Anne Waldman: Literary Award For Poetry
Naropa University (my alma mater) and the Jack Kerouac School of Disembodied Poetics in Boulder, CO, recently announced that one of the most conscientious and commanding writers today, Anne Waldman, Distinguished Professor of Poetics, and Artistic Director, Summer Writing Program, co-founder of the Jack Kerouac School of Disembodied Poetics, has been awarded the PEN Center USA 2012 Literary Award for Poetry for The Iovis Trilogy: Colors in the Mechanism of Concealment (Coffee House Press, 2011). In a review of The Iovis Trilogy, Publishers Weekly wrote, “Waldman has in four decades of books and events stayed strange, a charismatic outsider, even as her long career has gathered respect.”
As writer, editor, teacher, performer, magpie scholar, infra-structure curator, and cultural/political activist Waldman helped to create and nurture the “Outrider” experimental poetry community. A prominent figure in the beat poetry generation, Waldman says she remains “a highly original ‘open field investigator’ of consciousness, and is committed to the possibilities of radical shifts of language and states of mind to create new modal structures and montages of attention.”
In addition to The Iovis Trilogy: Colors in the Mechanism of Concealment, she has published more than forty books of poetry, including Manatee/Humanity (Penguin, 2009), and Structure of the World Compared to a Bubble (Penguin, 2004). Soldatesque/Soldiering (Blaze [Vox] 2012) and the forthcoming Gossamurmur (Penguin Poets, 2013). CRY STALL GAZE, a folded “scroll” collaboration with painter Pat Steir is being produced by the Brodsky Center at Rutgers University in 2013. Her poetry has garnered numerous awards, including The Dylan Thomas Memorial Award, The Poets Foundation Award, The National Literary Anthology Award, and The Shelley Memorial Award for poetry. And she is a Chancellor of the Academy of American Poets.
Waldman has presented her work at conferences and festivals around the world, most recently in Beijing, Berlin, Nicaragua, Prague, Kerala, Mumbai, Calcutta, Marrakech, and Madrid. At Naropa, Waldman works to preserve the school’s substantial literary and oral archives. She has edited and co-edited many collections based on the holdings of the Kerouac School including, Civil Disobediences (Coffee House Press, 2004) and Beats at Naropa (Coffee House Press, 2009).
PEN Center USA strives to protect the rights of writers around the world, to stimulate interest in the written word, and to foster a vital literary community among the diverse writers living in the western states.
The Jack Kerouac School of Disembodied Poetics was founded in 1974 by Allen Ginsberg and Anne Waldman. The School is comprised of the Core Writing Seminars, a BA in Writing and Literature, an MFA in Writing and Poetics, a low-residency MFA in Creative Writing, and the internationally renowned Summer Writing Program.
The Jack Kerouac School emphasizes innovative approaches to the literary arts. Offering programs that problematize genre while cultivating contemplative and experimental writing practices.
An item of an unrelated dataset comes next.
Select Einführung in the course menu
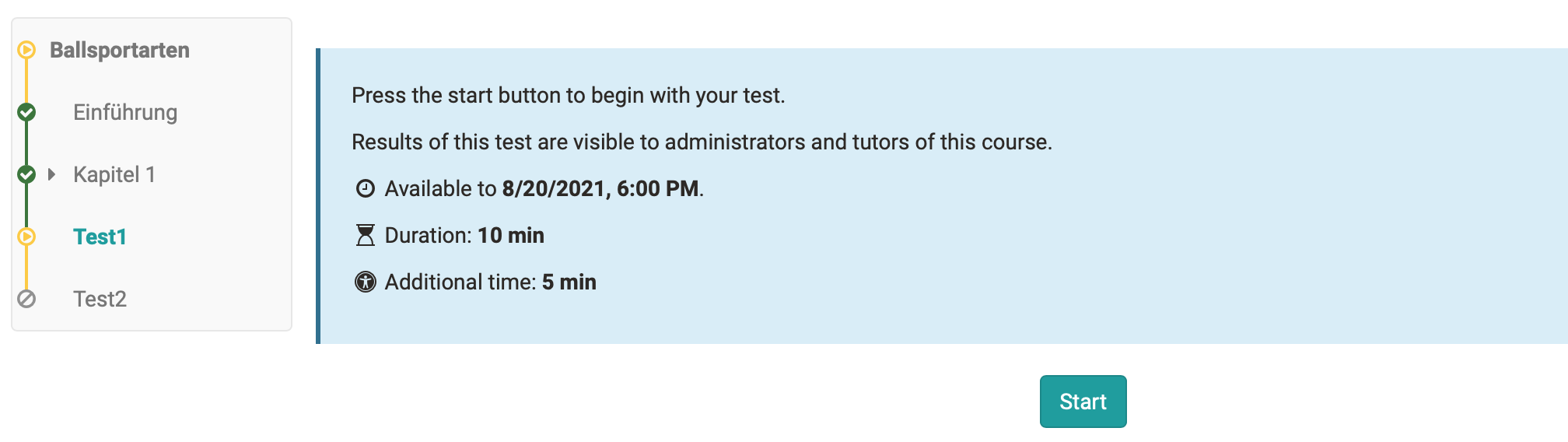This screenshot has width=1568, height=442. (125, 112)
Each year, over 60 guest writers and artists are invited, including the Allen Ginsberg Visiting Fellow and the Leslie Scalapino Memorial Lecturer in Innovative Poetics. This distinguishing feature fosters an intensely creative environment for students to develop their writing projects in conversation with a community of writers.
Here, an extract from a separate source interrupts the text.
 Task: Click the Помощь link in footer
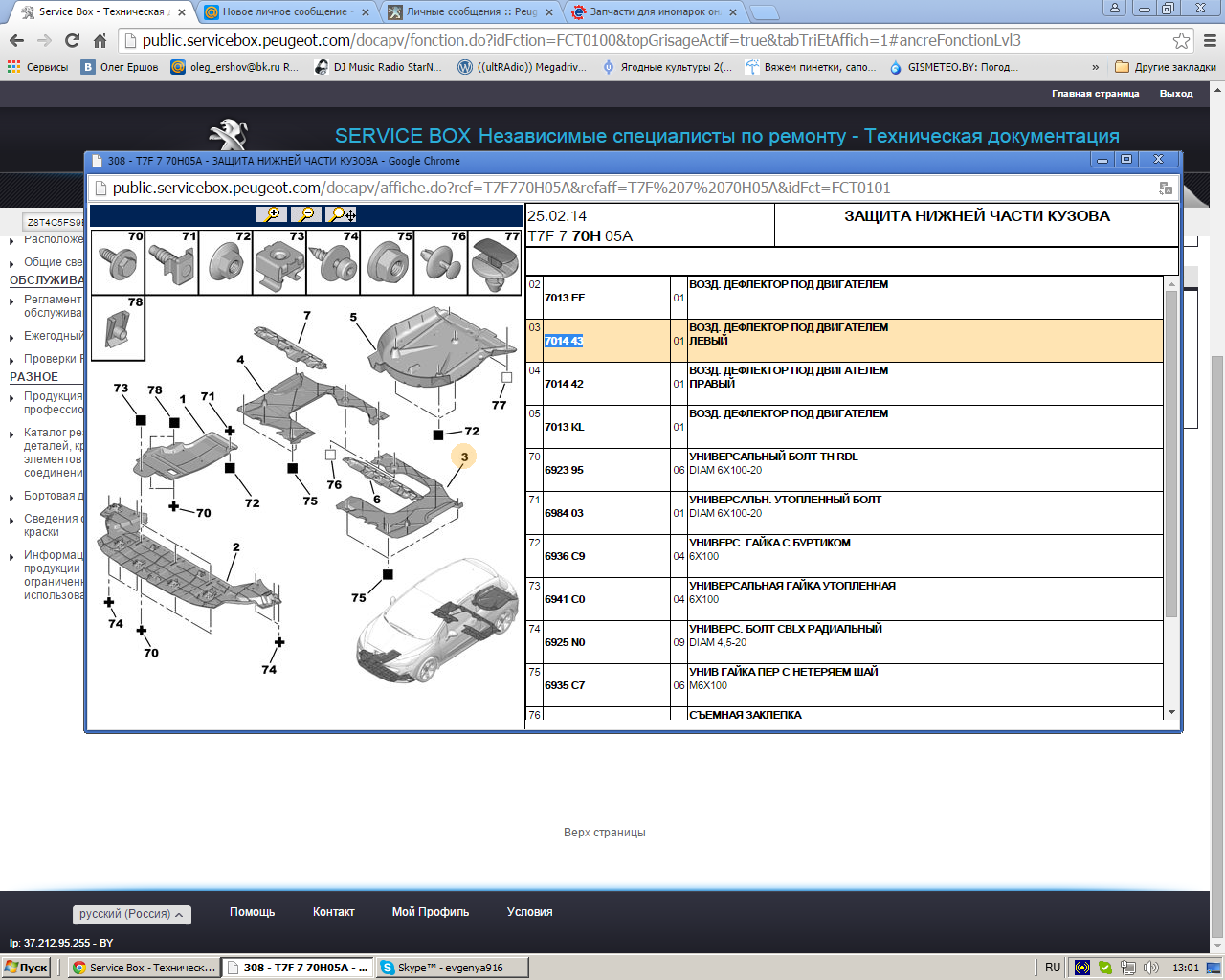pos(252,912)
Naropa University is a private, nonprofit, nonsectarian liberal arts institution dedicated to advancing contemplative education. This approach to learning integrates the best of Eastern and Western educational traditions, helping students know themselves more deeply and engage constructively with others. The university comprises a four-year undergraduate college and graduate programs in the arts, education, environmental leadership, psychology and religious studies.